Los datos indican que los abusos se sucedieron por espacio de ocho años, según las resultas de la investigación fiscal que contó con la intervención de técnicos y especialistas de la fiscalía regional, arrancando con el médico forense Carlos Silvero, quien se encargó de confirmar la existencia de “desgarro de himen antiguo”. La víctima que, a la fecha cuenta con 16 años, fue asistida por la psicóloga Alice Belén Leiva, quien, a su vez, detalló los daños que la menor sufre a consecuencia de la sucesión de hechos que soportó bajo amenazas de que J. V. acabaría con la vida de toda su familia, caso decida denunciarlo.

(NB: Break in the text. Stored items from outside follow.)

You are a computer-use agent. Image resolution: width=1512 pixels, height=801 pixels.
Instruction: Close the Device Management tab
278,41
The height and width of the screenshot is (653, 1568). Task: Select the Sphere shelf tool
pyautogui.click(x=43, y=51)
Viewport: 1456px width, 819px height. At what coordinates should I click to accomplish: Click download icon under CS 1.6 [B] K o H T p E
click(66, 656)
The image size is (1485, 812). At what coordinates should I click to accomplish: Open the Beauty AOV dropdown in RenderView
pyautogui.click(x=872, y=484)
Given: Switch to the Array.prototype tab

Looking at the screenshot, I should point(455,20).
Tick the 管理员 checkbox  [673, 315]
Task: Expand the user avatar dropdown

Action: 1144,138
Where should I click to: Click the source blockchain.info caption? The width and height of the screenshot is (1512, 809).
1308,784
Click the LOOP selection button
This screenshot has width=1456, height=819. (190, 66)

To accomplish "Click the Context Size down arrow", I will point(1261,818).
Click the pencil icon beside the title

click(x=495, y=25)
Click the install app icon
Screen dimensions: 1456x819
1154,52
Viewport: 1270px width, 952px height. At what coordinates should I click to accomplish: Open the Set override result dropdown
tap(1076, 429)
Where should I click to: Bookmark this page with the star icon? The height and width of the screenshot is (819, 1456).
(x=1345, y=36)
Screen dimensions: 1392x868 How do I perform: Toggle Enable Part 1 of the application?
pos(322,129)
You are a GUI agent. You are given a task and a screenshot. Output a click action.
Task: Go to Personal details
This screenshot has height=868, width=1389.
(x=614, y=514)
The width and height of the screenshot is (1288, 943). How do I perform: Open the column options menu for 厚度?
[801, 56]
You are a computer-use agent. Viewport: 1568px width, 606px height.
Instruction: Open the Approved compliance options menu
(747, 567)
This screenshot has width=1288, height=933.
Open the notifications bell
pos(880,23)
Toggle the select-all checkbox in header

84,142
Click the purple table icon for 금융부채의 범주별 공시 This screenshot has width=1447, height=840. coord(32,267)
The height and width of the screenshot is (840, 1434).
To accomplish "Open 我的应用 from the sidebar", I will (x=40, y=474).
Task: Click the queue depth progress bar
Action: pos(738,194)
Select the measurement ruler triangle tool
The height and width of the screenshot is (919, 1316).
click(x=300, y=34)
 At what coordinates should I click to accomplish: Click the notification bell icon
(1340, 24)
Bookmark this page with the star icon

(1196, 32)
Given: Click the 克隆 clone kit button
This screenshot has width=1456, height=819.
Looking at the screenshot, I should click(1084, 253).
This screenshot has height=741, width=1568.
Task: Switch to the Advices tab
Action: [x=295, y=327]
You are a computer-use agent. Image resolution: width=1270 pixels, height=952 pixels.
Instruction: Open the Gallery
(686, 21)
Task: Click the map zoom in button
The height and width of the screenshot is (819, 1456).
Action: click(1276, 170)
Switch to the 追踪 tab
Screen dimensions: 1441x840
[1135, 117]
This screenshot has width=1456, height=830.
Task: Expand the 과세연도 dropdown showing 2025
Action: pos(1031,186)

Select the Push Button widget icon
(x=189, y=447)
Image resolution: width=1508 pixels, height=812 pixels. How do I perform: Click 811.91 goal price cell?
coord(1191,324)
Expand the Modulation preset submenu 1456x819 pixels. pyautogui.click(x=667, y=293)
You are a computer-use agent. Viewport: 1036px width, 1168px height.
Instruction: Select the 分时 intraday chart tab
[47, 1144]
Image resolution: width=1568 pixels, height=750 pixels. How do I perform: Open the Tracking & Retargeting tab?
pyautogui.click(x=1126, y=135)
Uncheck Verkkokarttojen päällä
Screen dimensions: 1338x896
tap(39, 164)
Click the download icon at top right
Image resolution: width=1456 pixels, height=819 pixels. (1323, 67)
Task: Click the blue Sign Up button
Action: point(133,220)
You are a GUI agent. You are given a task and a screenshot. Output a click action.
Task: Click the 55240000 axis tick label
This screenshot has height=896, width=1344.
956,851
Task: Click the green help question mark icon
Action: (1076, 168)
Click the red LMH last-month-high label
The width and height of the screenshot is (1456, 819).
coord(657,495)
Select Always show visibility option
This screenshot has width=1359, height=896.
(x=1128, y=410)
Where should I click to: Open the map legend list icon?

En el 2018, la adolescente confesó a una de sus cuñadas la tragedia por la que atravesaba y su hermanastro se encargó de llevarla a la comisaría jurisdiccional para denunciar los abusos, que derivó en la aprehensión del sujeto y su puesta a cargo del Ministerio Público. En los prolegómenos de la investigación, declararon varios testigos, entre ellos, todos sus hermanastros, quienes contaron la misma historia que la víctima dijo en la Cámara Gesell, reafirmada por los técnicos de la Fiscalía.

Villalba fundó su requerimiento en los elementos de juicio colectados en el curso de las investigaciones, destacando la labor de los profesionales que produjeron las pruebas y los presentó como testigos en el contradictorio público. La conducta desplegada por José Valiente en los hechos, fue calificada como típica, reprochable y antijurídica, ya que gozaba de todas sus facultades y en consecuencia puede distinguir lo lícito de lo ilícito.

El presunto depravado, antes o después del coito con su hijastra la obligaba a consumir una pastilla que, posteriormente, se confirmó, se trataba de anticonceptivo, según el contenido de la carpeta fiscal que fue elevada con todos los elementos probatorios al despacho del juez Carlos Vera para el despacho pertinente. El acusado sigue recluido en la penitenciaría regional donde aguarda la decisión de su causa.